Gallery of prints for sale

Tuesday, 2 January 2018

Adamsz. Bolswert’s etching (with engraving), “Farmhouses”, 1614


Adamsz. Bolswert (aka Boëtius Adamsz. Bolswerd) (1580–1633)

“Farmhouses”, 1614, plate 5 from the series of 20 plates, “Landscapes with Farmhouses”, after a drawing by Abraham Bloemaert (aka Abraham Bloemaart) (1564–1651) held in the École des Beaux-Arts, Paris. (See the complete series in the British Museum nos. D,7.112-129 and D,7.162)

Etching with engraving on fine laid paper trimmed outside the image borderline with thread margins
Size: (sheet) 15.1 x 24.4 cm
Numbered on plate within the image borderline to the right of shading at the left corner: “5” (almost completely erased).

Roethlisberger 1993 234 (Marcel Roethlisberger & Marten Jan Bok 1993, “Abraham Bloemaert and his sons: Paintings and prints”, 2 vols, Ghent, cat. no. 234, pp. 196–7); Hollstein 342

The British Museum offers the following description of this print:
“Plate 5: Farmhouses.
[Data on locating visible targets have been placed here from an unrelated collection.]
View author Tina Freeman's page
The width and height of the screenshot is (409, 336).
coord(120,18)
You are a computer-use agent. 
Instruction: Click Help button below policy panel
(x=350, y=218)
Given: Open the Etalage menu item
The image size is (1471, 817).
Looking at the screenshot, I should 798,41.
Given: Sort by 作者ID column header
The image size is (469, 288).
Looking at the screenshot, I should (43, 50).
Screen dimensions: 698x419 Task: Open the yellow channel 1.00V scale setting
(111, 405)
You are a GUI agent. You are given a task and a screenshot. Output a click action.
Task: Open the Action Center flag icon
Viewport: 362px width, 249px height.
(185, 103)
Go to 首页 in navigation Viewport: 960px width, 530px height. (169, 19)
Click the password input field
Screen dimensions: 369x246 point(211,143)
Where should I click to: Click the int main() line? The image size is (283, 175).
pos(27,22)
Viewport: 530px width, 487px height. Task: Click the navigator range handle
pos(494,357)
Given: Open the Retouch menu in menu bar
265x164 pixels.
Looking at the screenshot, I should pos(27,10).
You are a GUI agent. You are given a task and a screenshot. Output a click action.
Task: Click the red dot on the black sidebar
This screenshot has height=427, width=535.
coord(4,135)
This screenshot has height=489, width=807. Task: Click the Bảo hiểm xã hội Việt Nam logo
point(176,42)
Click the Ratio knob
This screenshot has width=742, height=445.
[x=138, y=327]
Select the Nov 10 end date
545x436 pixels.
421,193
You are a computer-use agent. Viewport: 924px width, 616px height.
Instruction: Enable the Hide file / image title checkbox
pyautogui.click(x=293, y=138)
Landscape with a man seen from behind in central foreground and carrying two buckets, a house with thatched roof beyond, some large jugs lying around; after Abraham Bloemaert.”

See also the description of the print at the Rijksmuseum: http://hdl.handle.net/10934/RM0001.collect.84304

Condition: crisp, well-printed, museum-quality impression in pristine/faultless condition (i.e. there are no tears, holes, folds, abrasions, stains or foxing), trimmed outside the image borderline with thread margins.

I am selling this superb impression of an exceptionally rare print, for the total cost of AU$287 (currently US$224.80/EUR186.29/GBP165.72 at the time of posting this listing) including postage and handling to anywhere in the world.

If you are interested in purchasing this marvellously expressive mannerist landscape revealing a vision of landscape forms so soft that they seem shaped like clay, please contact me (oz_jim@printsandprinciples.com) and I will send you a PayPal invoice to make the payment easy.

This print has been sold


This image of farmhouses is far from an everyday way of looking at them. They are what I wish to describe as “special.”

I can envisage that a viewer could see this print by Bolswert as simply a well-executed copy of his former master’s—Abraham Bloemaert’s—drawing. From my way of looking at the linework, however, this is not the case. Bolswert’s lines have a uniquely personal, signature-like, quality to them. In short, this print is not a line-for-line copy of the original drawing based on close observation, but rather it is a translation of what Bolswert saw in Bloemaert’s drawing by the sense of touch. In short, Bolswert has reshaped this rural scene like a blind person might model the form of how each featured subject “feels” like in terms of tactile (haptic) sensory experience.